BELGRADE (Reuters) - The European Bank for Reconstruction and Development plans to invest 72.25 million euros ($78.86 million) to help Serbia’s capital Belgrade in the cleanup of a huge landfill just outside the city and construction of a new one, the lender said on Wednesday.
Serbia faces massive challenges to bring its long-neglected environmental procedures and greenhouse gas emissions to the standards required if it wants to join the European Union, a task estimated to cost around 15 billion euros ($17 billion).
The EBRD funds are needed for an energy-from-waste facility in Belgrade’s suburb of Vinca where the landfill is located, a waste demolition plant, and also for the closing of the existing landfill and making of a new EU-compliant one.
“The EBRD is contributing a 72.25 million euros loan for its own account, while arranging a syndicated loan of 35 million euros for the account of participants,” the lender said in a statement.
The EBRD will also “mobilize 21 million euros in concessional finance” funded by TaiwanICDF development fund, it said.
“Closing the old site – which poses a major environmental and health risk, including the pollution of the nearby river Danube ... is a top priority for the government of Serbia and the City of Belgrade,” it said.
Serbia recycles only around 3 percent of its municipal waste and up to 40 percent of packaging, far from the 65 percent required by the EU by 2025.

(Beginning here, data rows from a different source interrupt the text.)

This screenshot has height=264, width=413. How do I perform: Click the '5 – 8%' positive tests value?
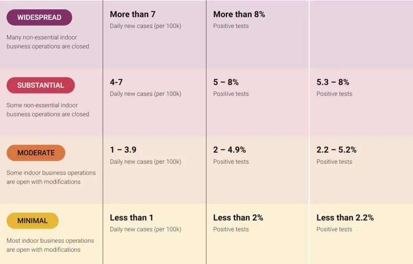coord(226,82)
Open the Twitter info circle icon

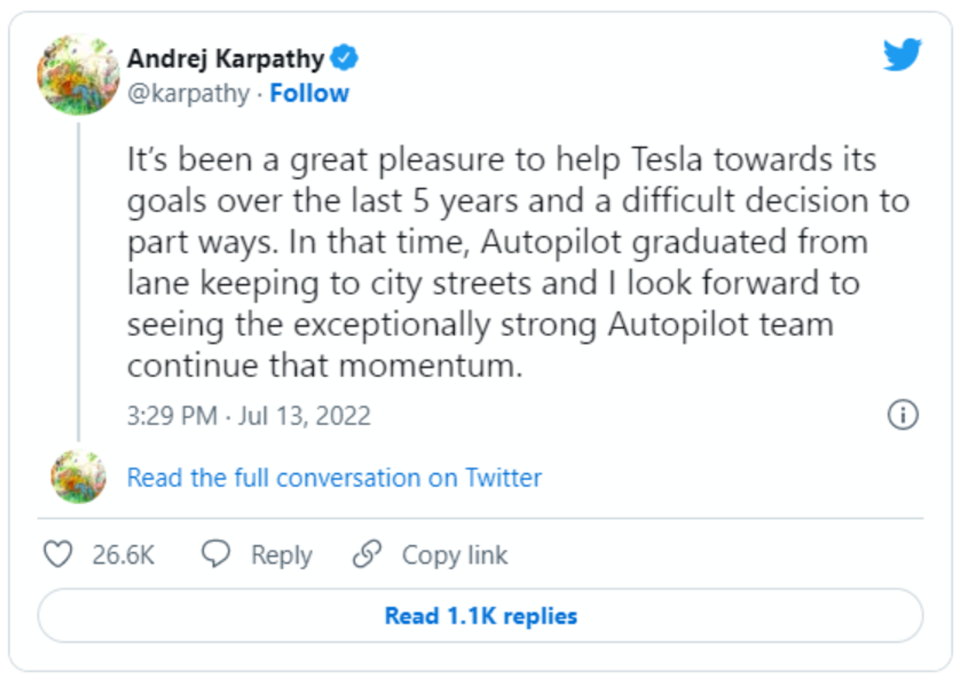click(x=903, y=415)

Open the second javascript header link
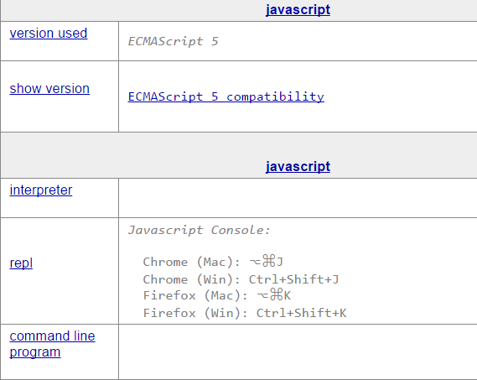(x=298, y=167)
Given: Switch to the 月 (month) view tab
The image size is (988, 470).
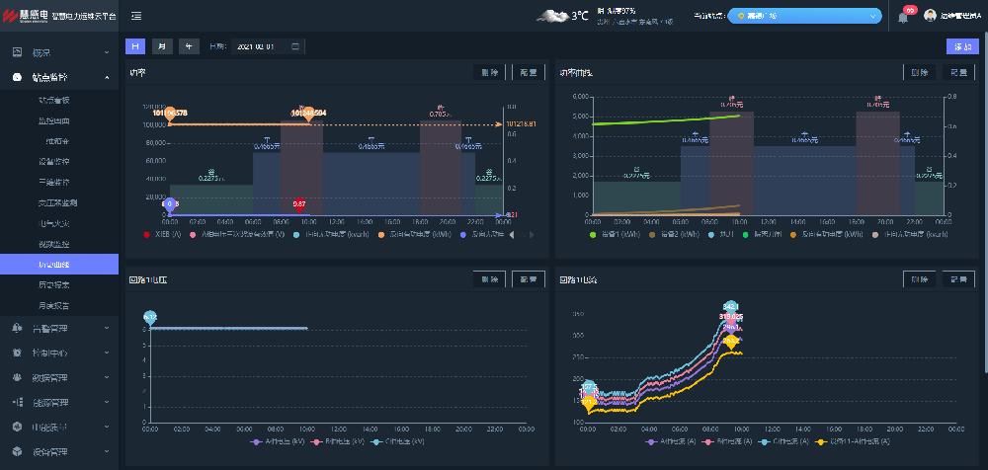Looking at the screenshot, I should coord(160,46).
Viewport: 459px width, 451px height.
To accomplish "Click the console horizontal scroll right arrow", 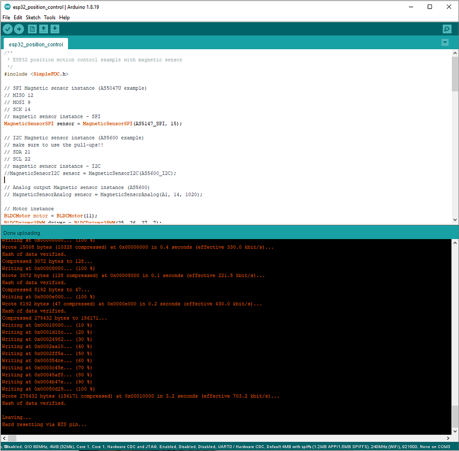I will coord(448,438).
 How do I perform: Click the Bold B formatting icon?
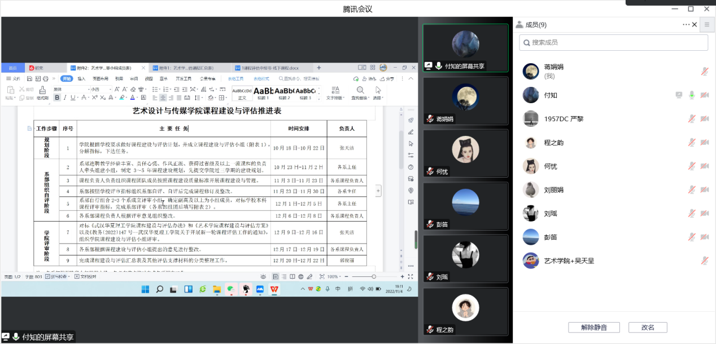57,98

The total investment “will be mobilized” by Beo Cista Energija Ltd., formed by the SUEZ utility company, the Japanese conglomerate Itochu and Marguerite Fund, a equity fund which is investing in renewables, energy and transport, the EBRD said.
In 2017 the three companies entered a 25-year public-private partnership with Belgrade’s city hall, making it the first such large-scale environmental investment in the region.
The new landfill will have the capacity to process around 340,000 tonnes of household waste and around 210,000 tonnes of construction and demolition waste per year, the EBRD said.
(This story corrects data in last paragraph to around 340,000 tonnes of household waste per year and around 210,000 tonnes of construction and demolition waste per year.)